Your job is to give again, exactly and with no additions, the lines in the records below from the one with "Open 歷年試題 link in the red panel" through the one with "Viewport: 552px width, 670px height.", both included. Omit the pictures.

SUPPLIED INFORMATION:
#####

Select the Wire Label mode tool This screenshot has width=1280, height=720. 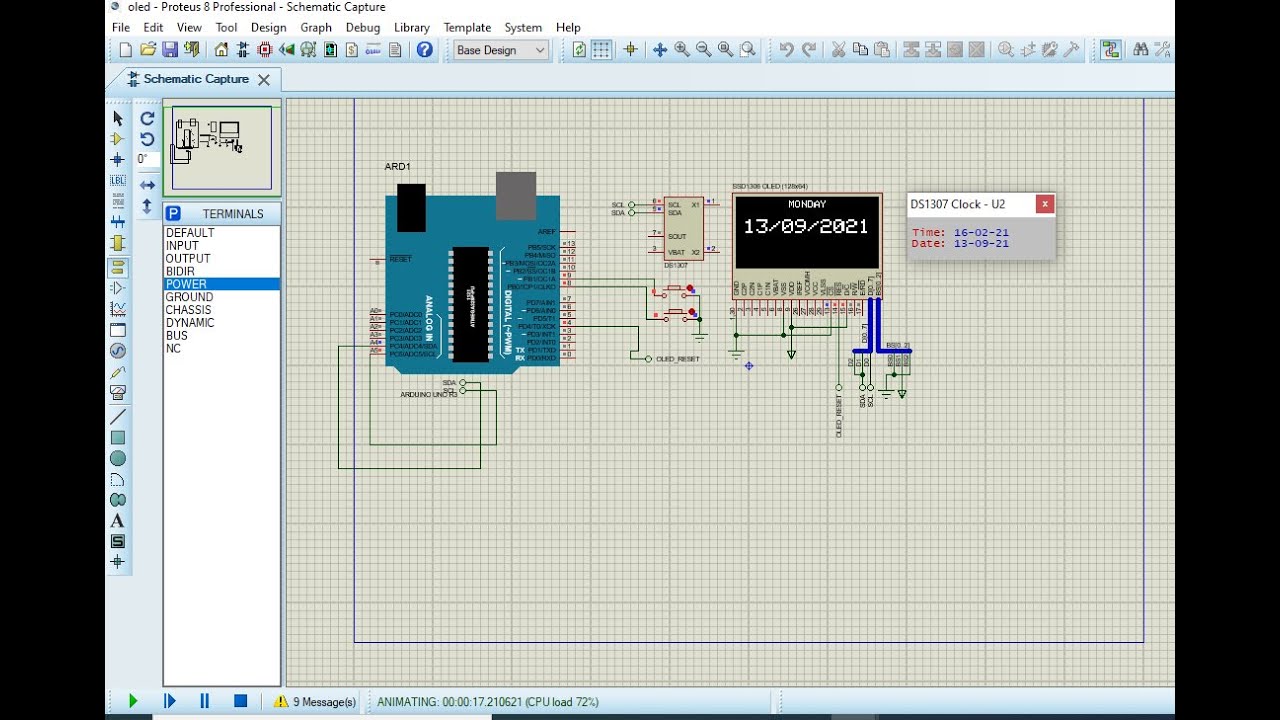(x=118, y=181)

#####

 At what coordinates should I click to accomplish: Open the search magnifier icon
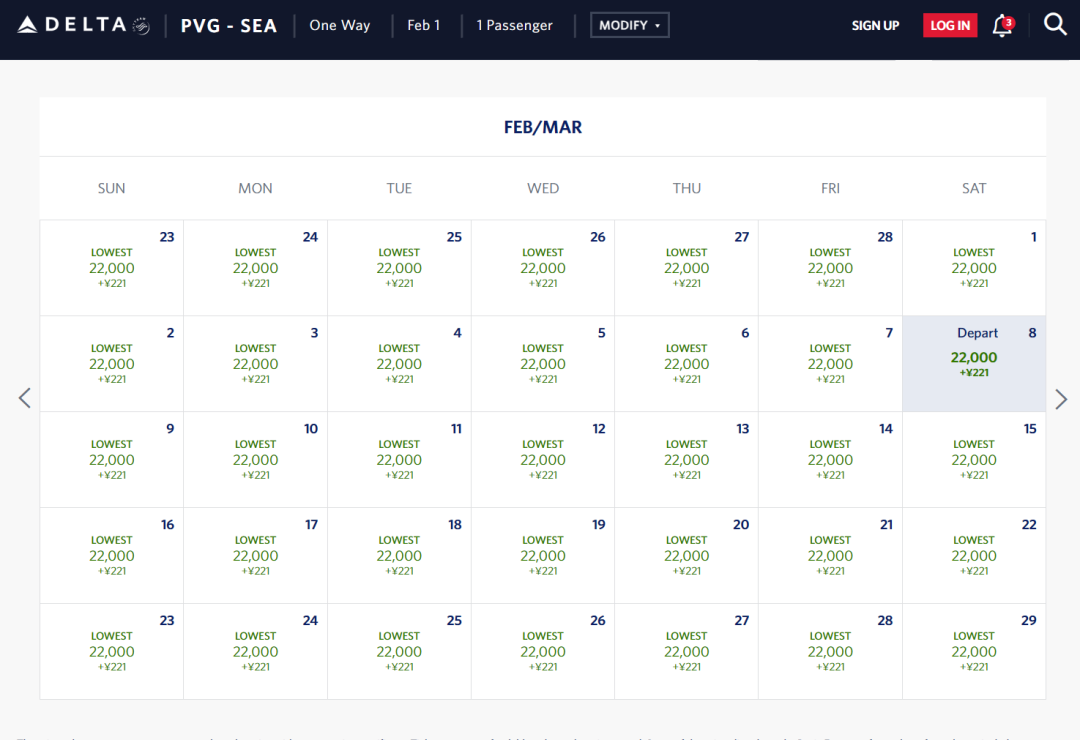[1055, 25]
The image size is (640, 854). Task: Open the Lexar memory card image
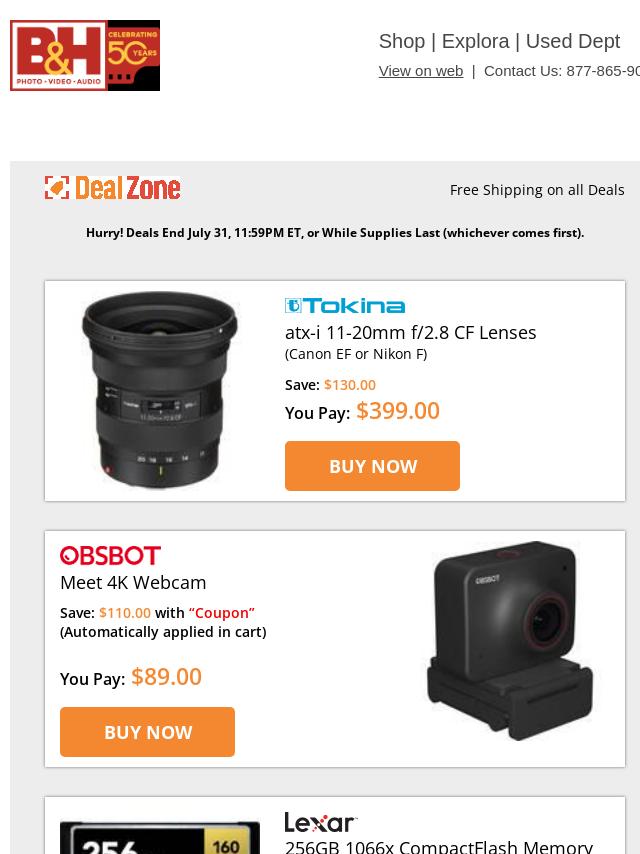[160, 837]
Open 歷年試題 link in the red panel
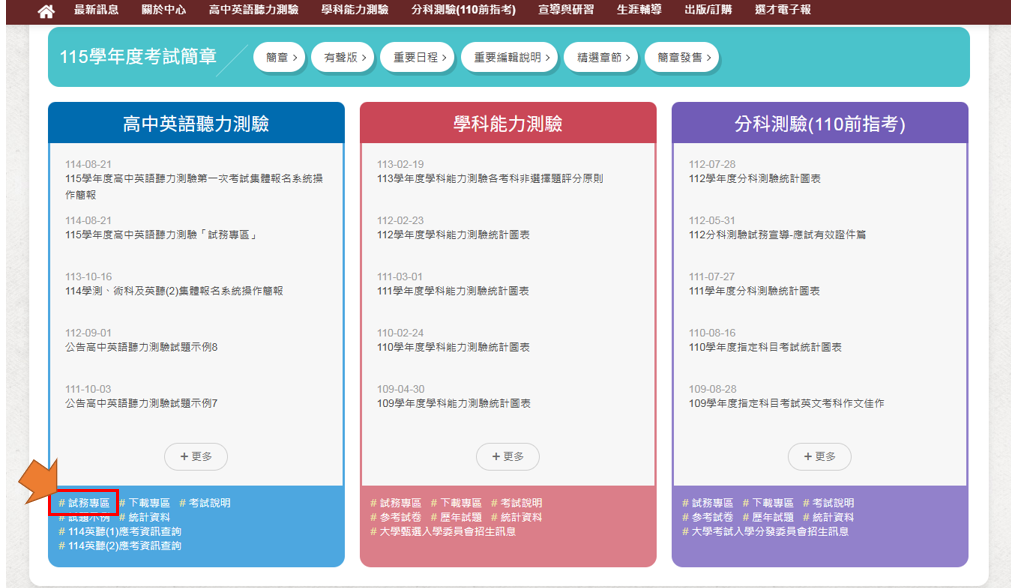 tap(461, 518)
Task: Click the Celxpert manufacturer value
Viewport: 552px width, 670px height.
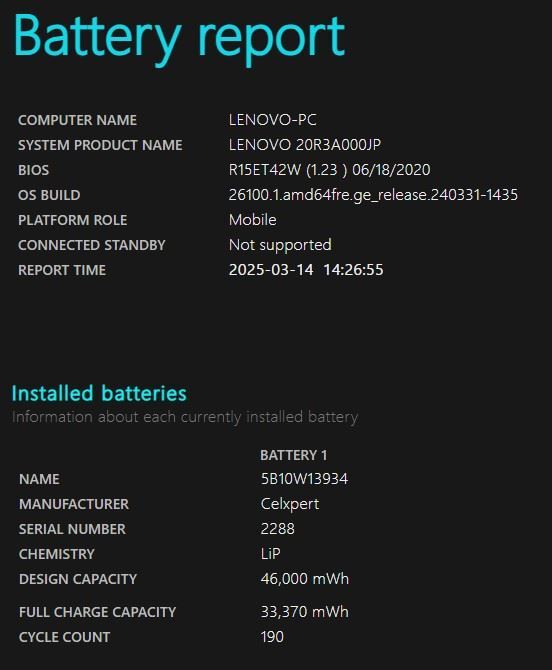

#####

EXERCISE RESULT:
Open 歷年試題 link in the red panel
 tap(461, 518)
Task: Click the Celxpert manufacturer value
Viewport: 552px width, 670px height.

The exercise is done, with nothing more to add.